I remember Meniere's disease,my cousin use to describe it in those
words. It's a increases pressure in your ear,like fluid,it messes up
your balance but if i remmember it's fairly rare. But she said it made her
dizzy and had that out of body experience. Wow don't you have enough
problems stop it right now. Self-help cut down on salt sometimes fluides.
You might need a diuretic,there are pills but try some asparagus, When I
lay down to long and get up i kinda have this feeling,it could be a med.
Did you mention this to the Dr. Sue I wish we all felt better.
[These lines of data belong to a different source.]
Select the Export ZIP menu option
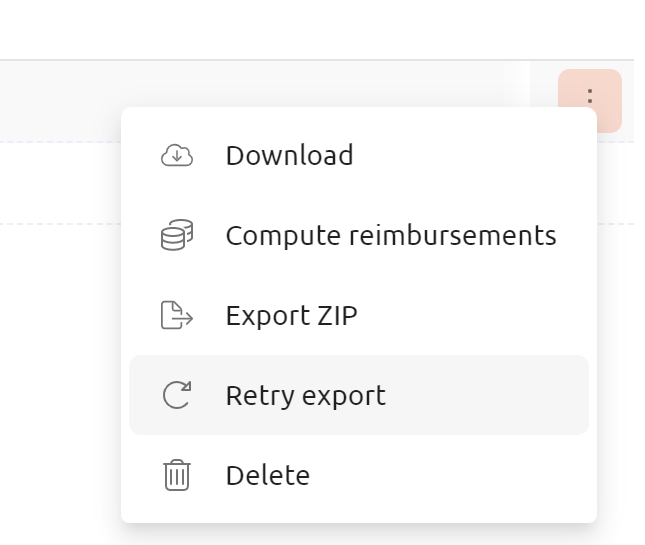The image size is (645, 545). 359,315
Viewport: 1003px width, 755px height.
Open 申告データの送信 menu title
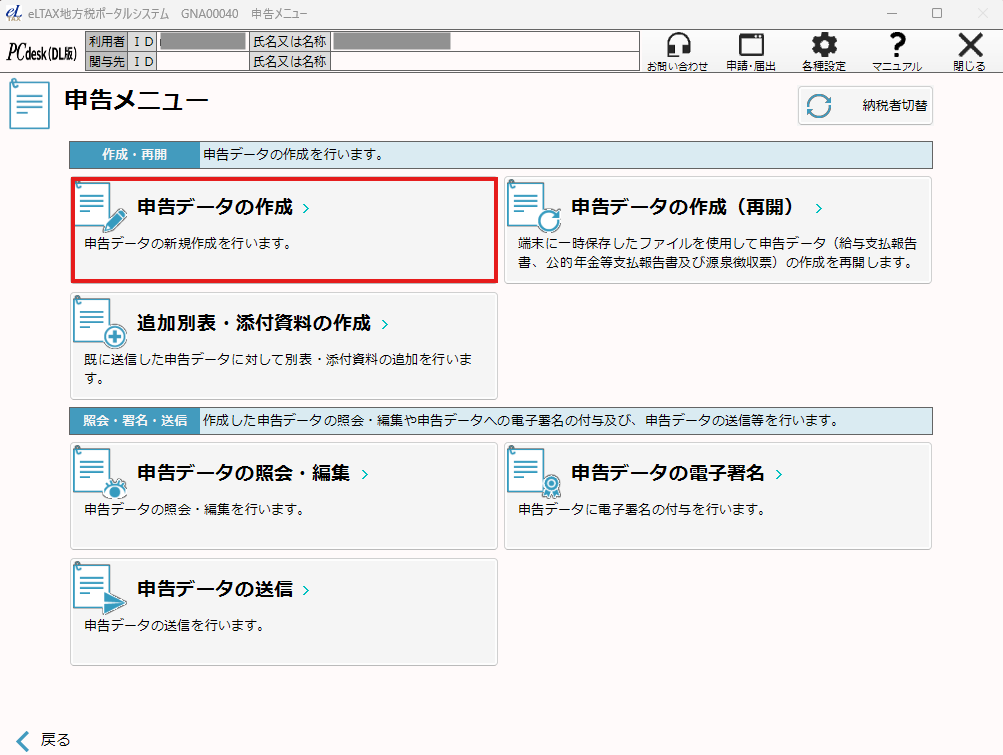pyautogui.click(x=215, y=590)
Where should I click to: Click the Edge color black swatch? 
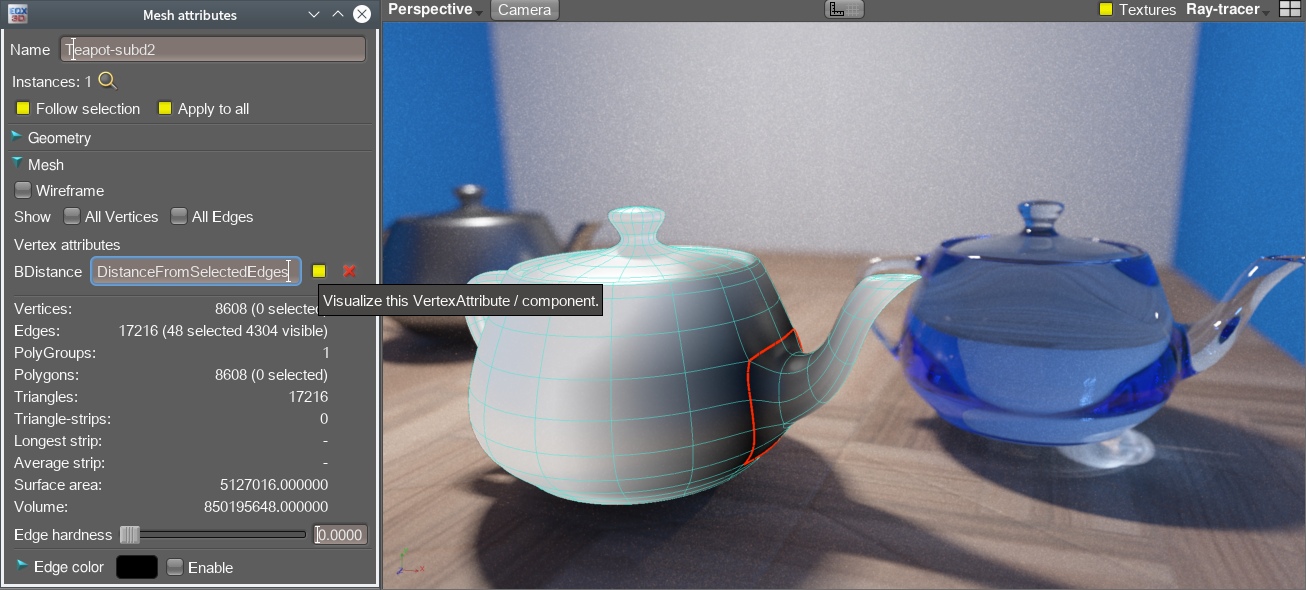pos(137,567)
Alan had Menieres syndrome a few years ago. The vertigo was really bad. Had to go to the emergency room. They said "you have vertigo". Like we didn't know what he had. They gave him Meclizine. It makes you drowsy.

He went to the ear nose and throat doctor who told him "you have menieres, stop eating salt. Alan stopped the salt and I think he has had one (maybe two, 3 second bouts of vertigo in as many years).

In his case, no salt equals no vertigo. So I make sure everything I give him is sodium free. I don't cook with salt or anything.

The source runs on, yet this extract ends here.